[Registros de dados coletados]
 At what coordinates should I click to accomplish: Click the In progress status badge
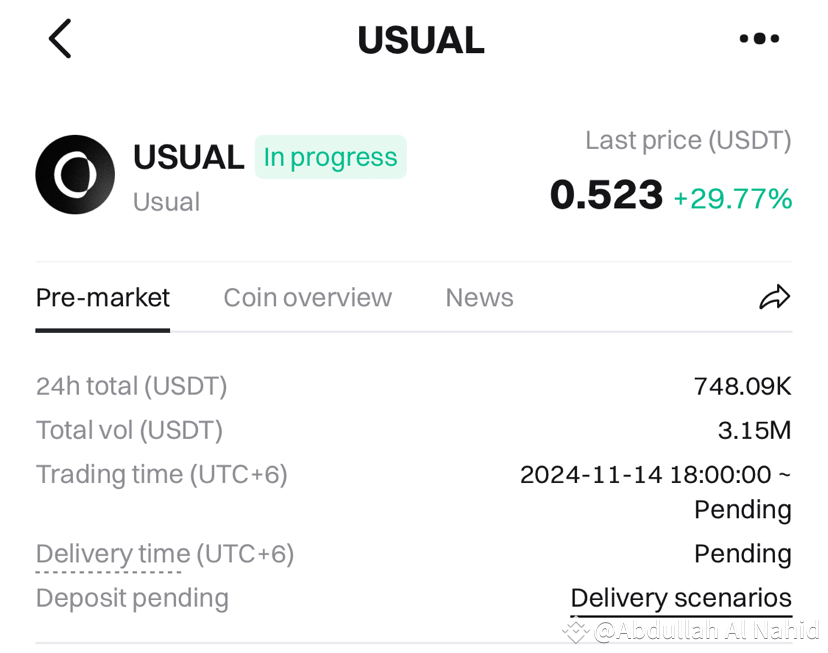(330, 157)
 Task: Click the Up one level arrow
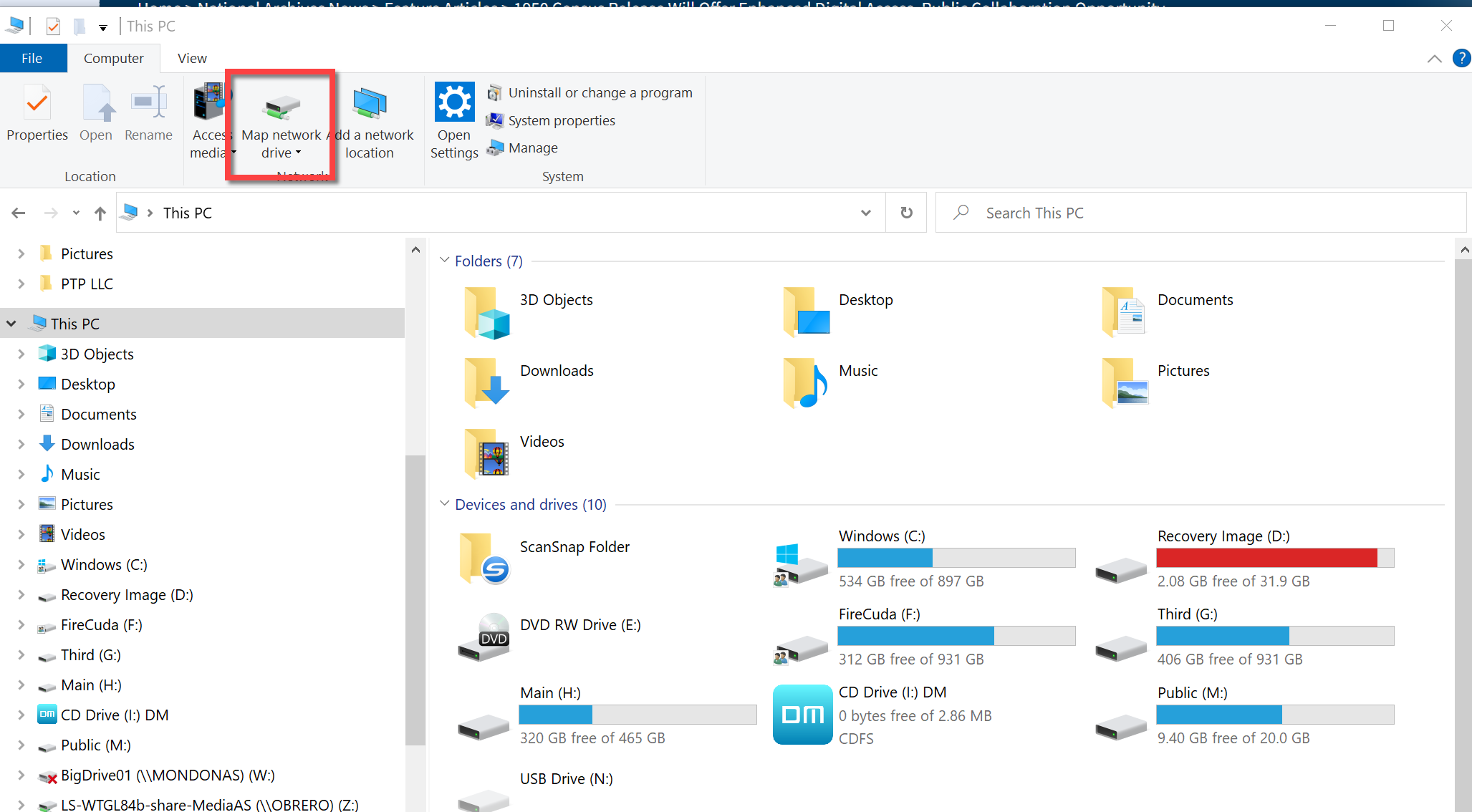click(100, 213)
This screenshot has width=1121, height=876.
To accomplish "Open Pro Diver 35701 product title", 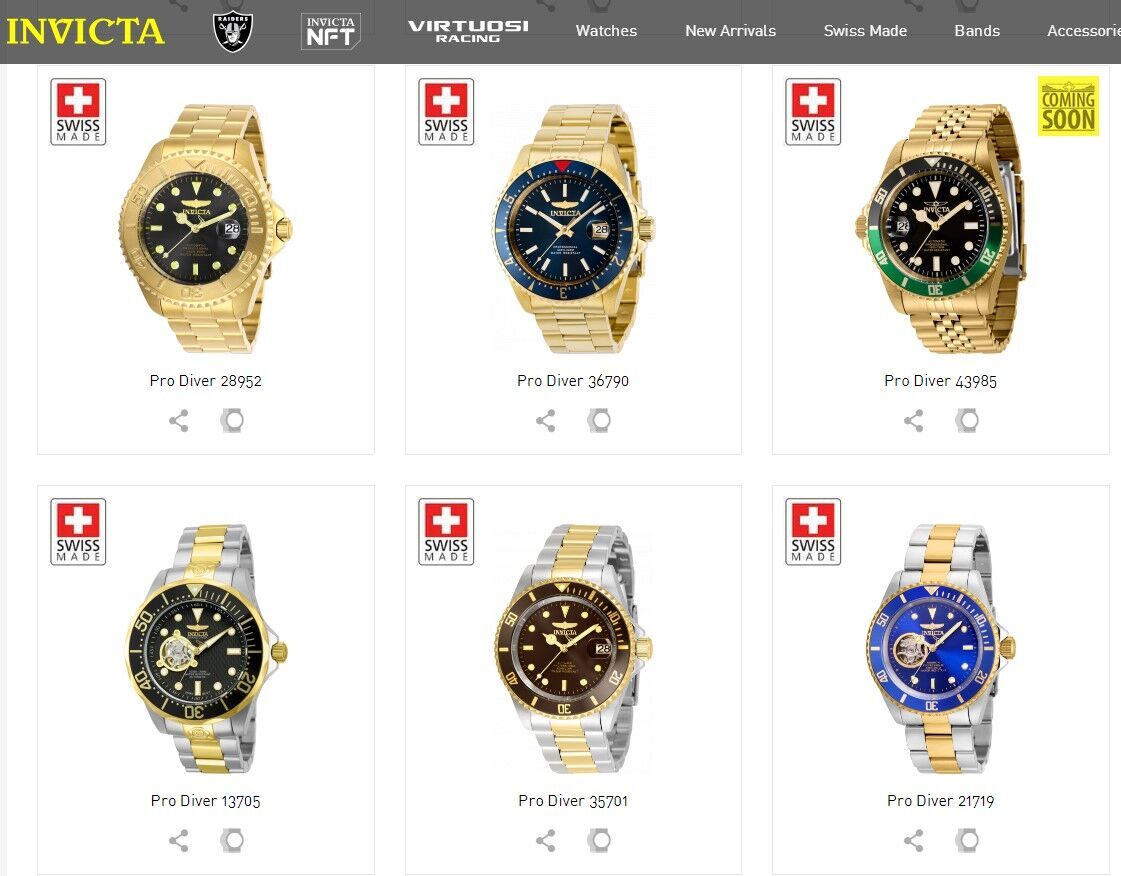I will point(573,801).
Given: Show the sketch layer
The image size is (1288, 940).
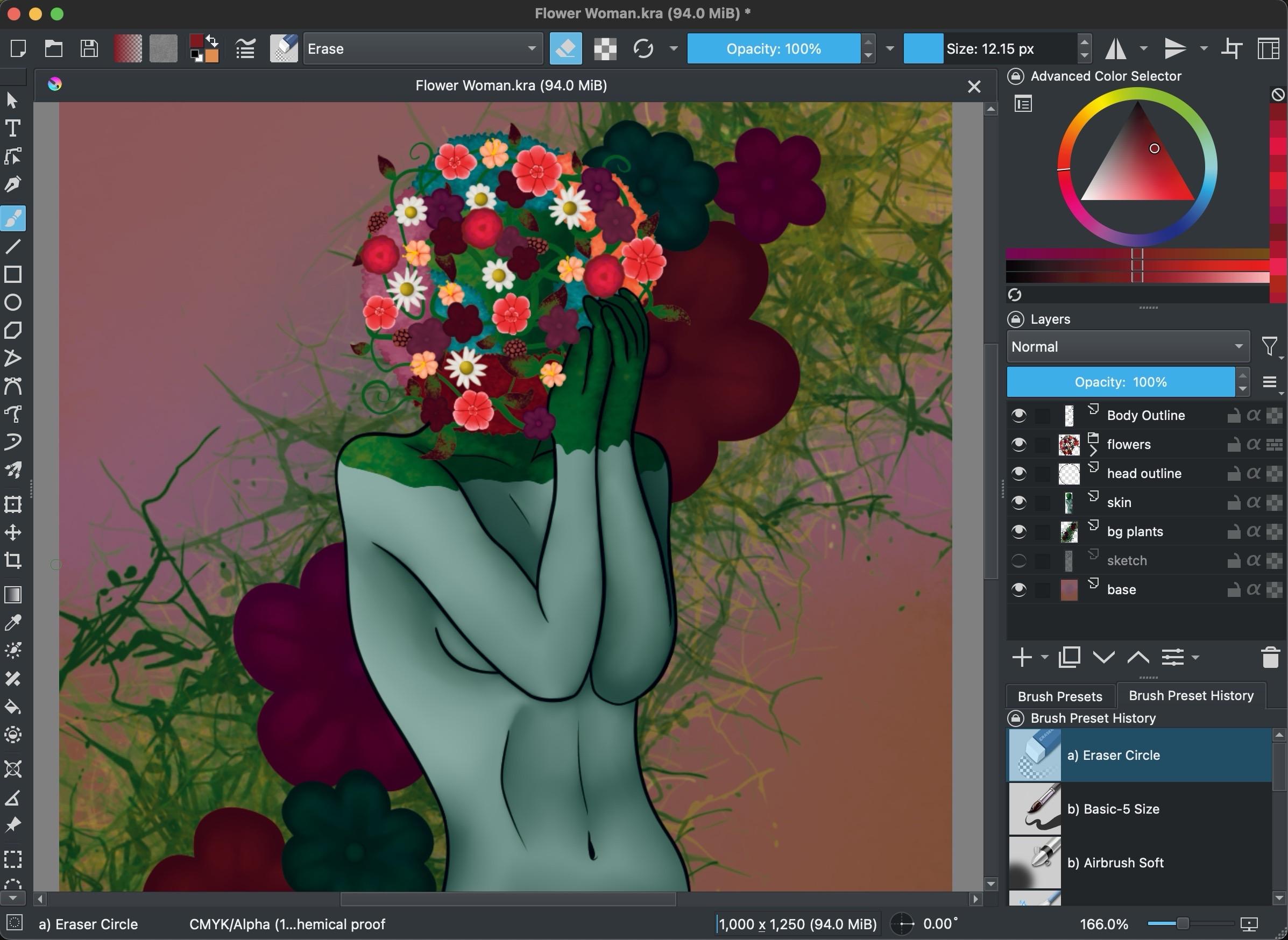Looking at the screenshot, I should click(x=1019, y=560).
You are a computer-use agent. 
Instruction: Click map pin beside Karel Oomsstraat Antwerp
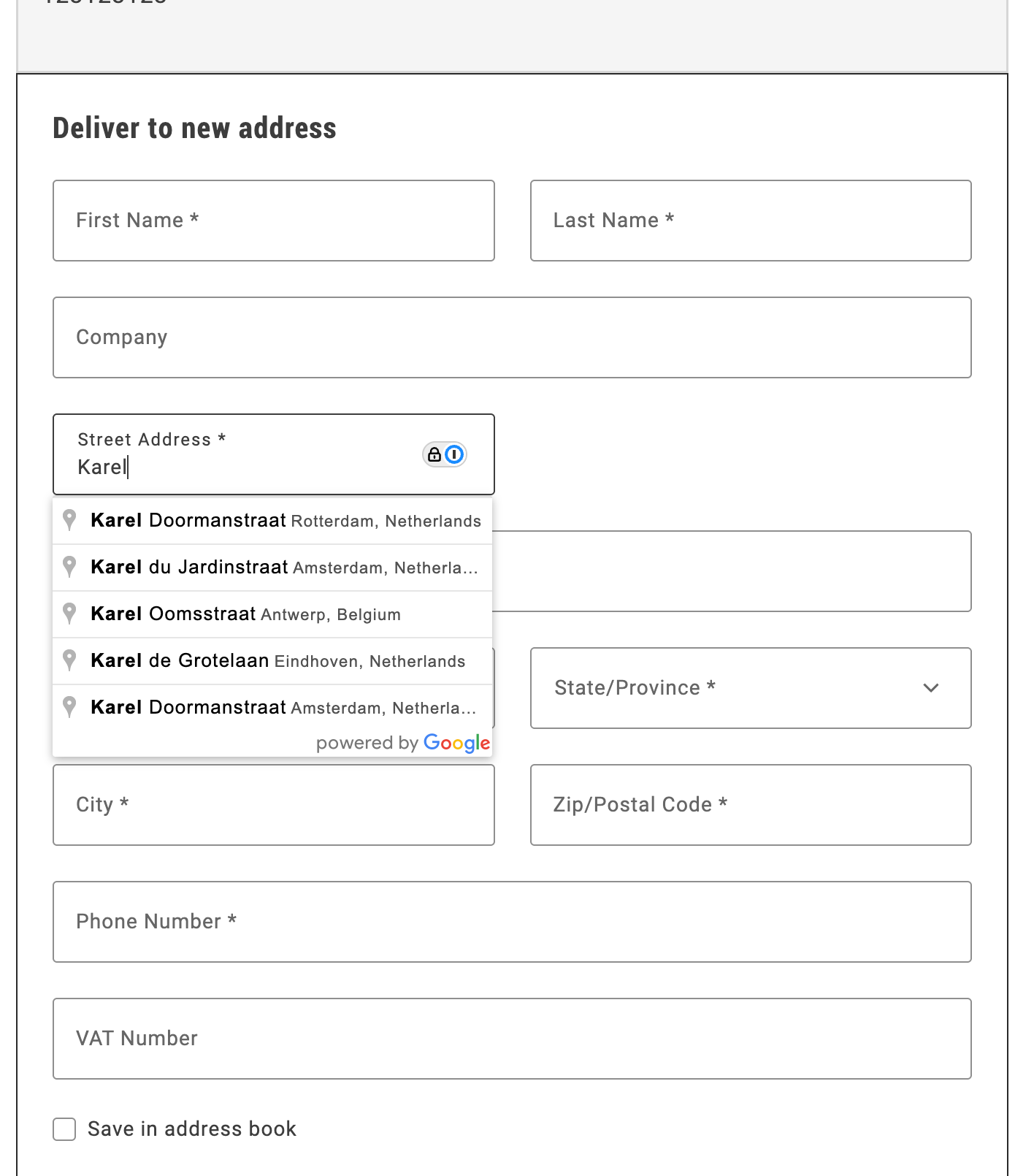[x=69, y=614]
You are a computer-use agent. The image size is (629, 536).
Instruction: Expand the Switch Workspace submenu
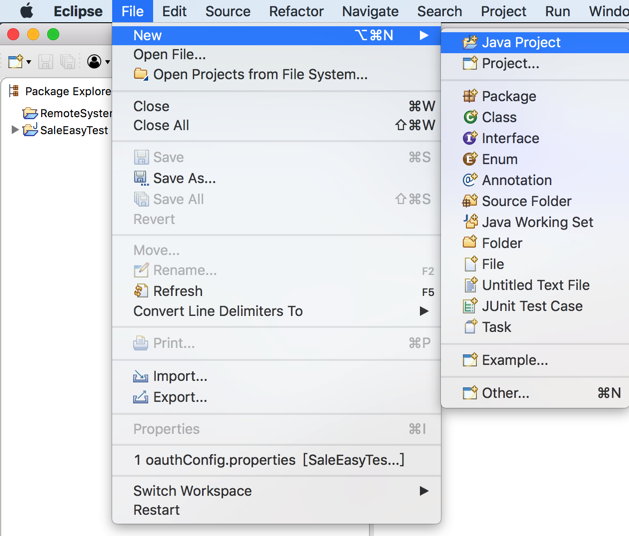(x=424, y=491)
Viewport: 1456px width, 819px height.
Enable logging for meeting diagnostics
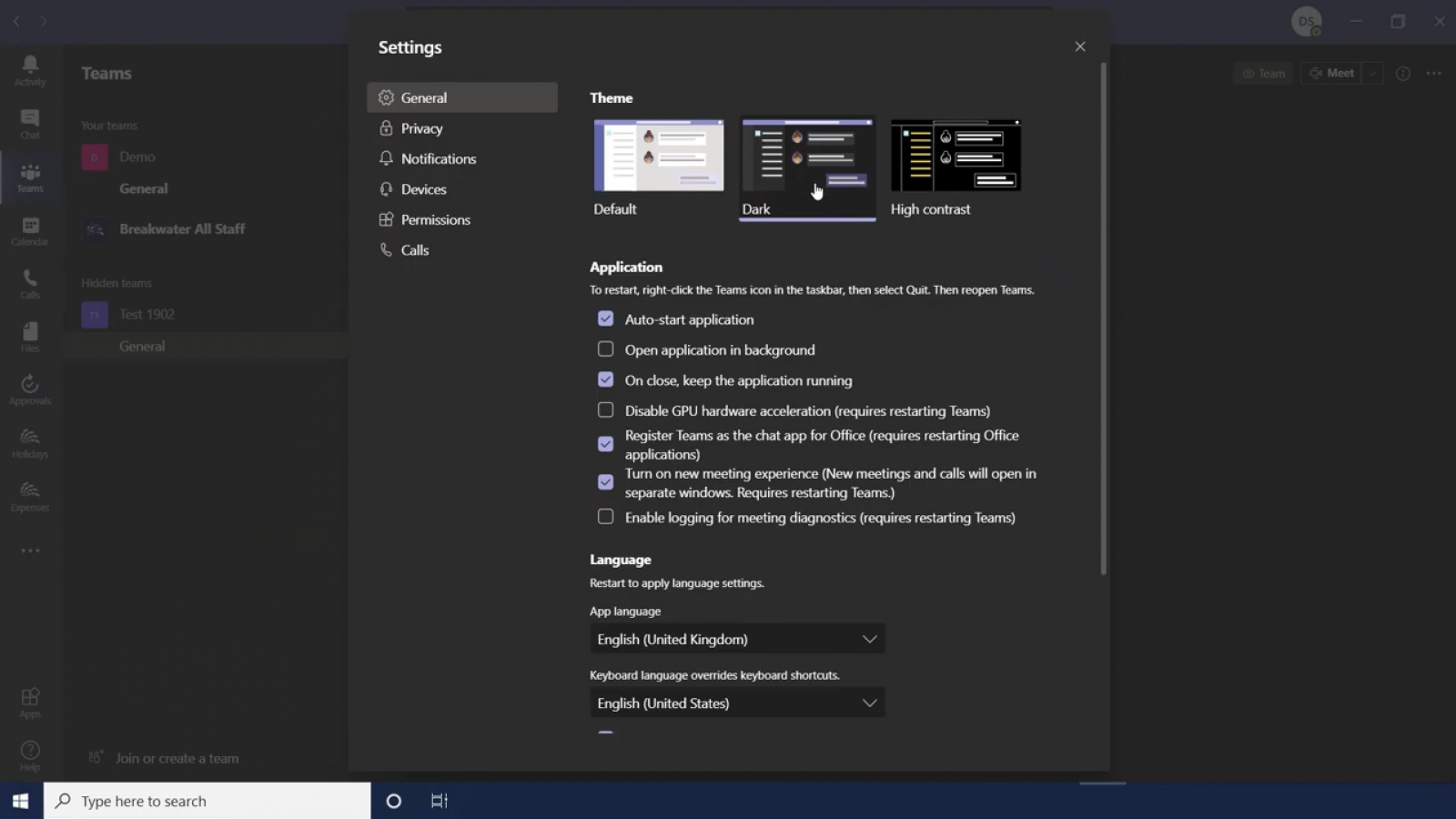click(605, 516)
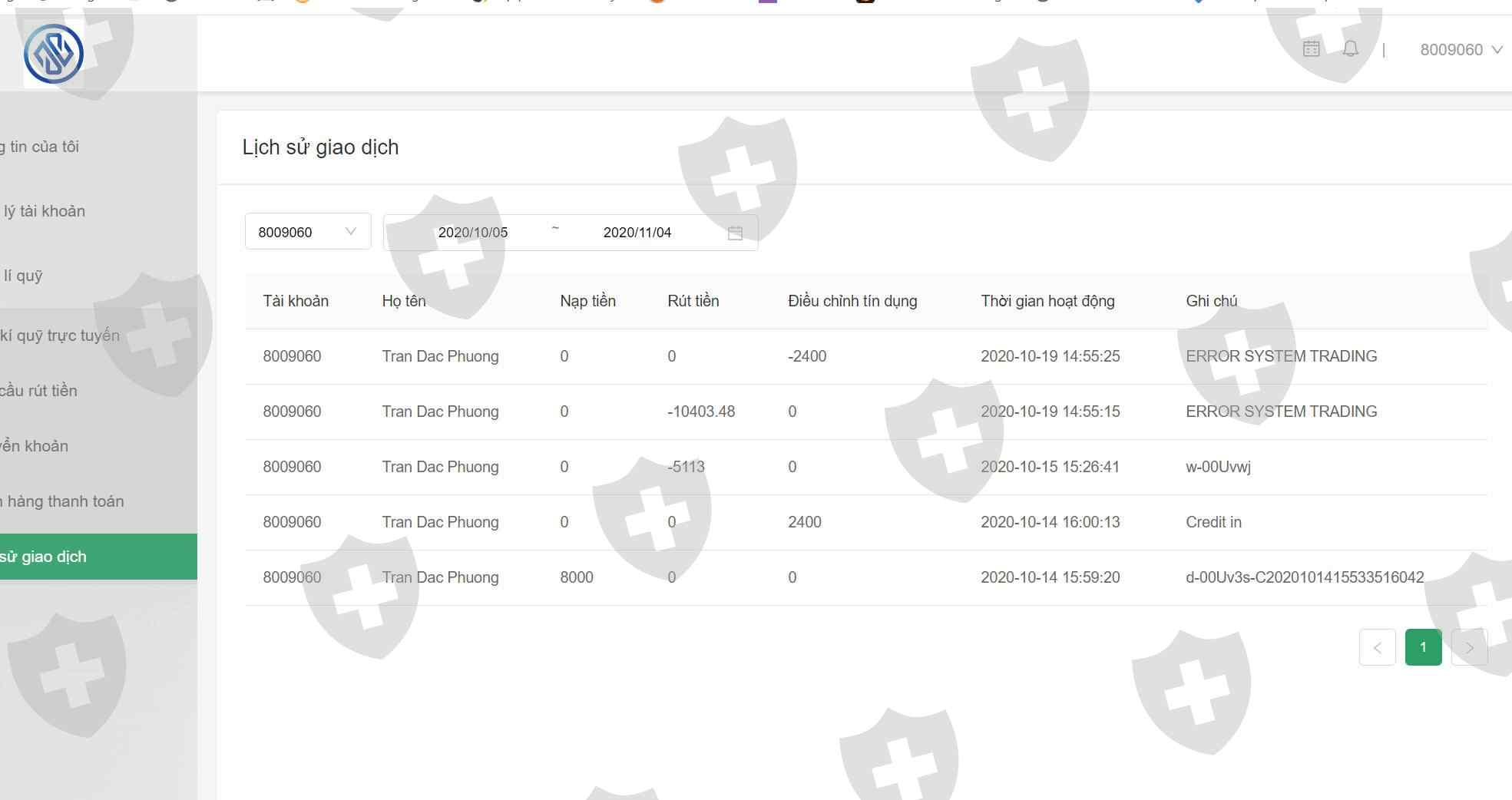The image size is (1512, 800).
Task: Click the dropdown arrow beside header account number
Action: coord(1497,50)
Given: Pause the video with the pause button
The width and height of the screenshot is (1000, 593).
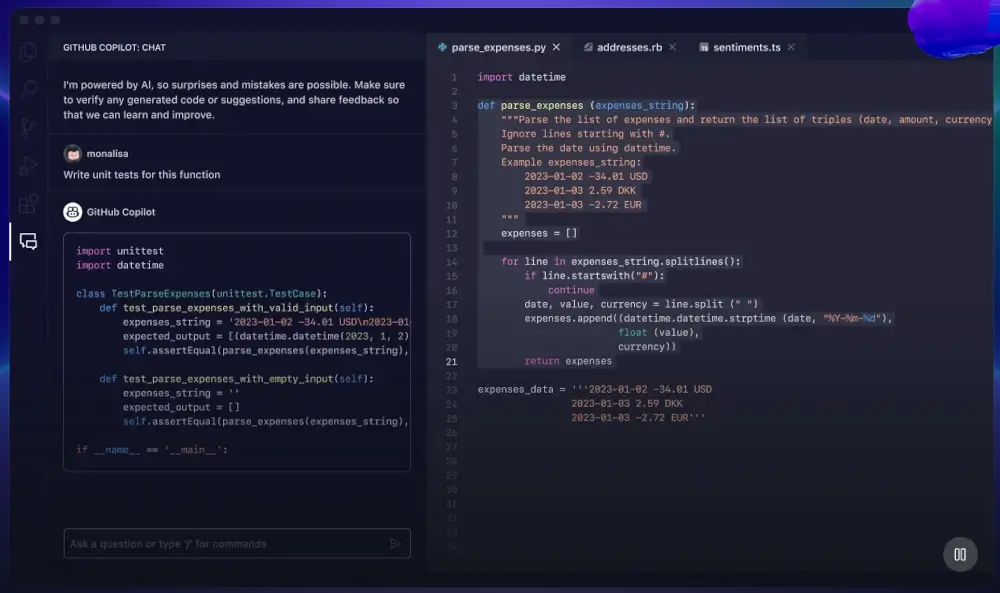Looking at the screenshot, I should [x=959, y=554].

# Problema a resolver
Duplique os registros começando na linha que contém "Viewport: 1456px width, 819px height." e terminando no fim dos registros, com as duas extremidades incluídas. Deixe as imagens fora da resposta.

# Resposta escrita
Viewport: 1456px width, 819px height.
Enable logging for meeting diagnostics
click(605, 516)
The image size is (1512, 800).
Task: Click the dropdown arrow beside header account number
Action: coord(1497,50)
Given: Pause the video with the pause button
The width and height of the screenshot is (1000, 593).
Looking at the screenshot, I should [x=959, y=554].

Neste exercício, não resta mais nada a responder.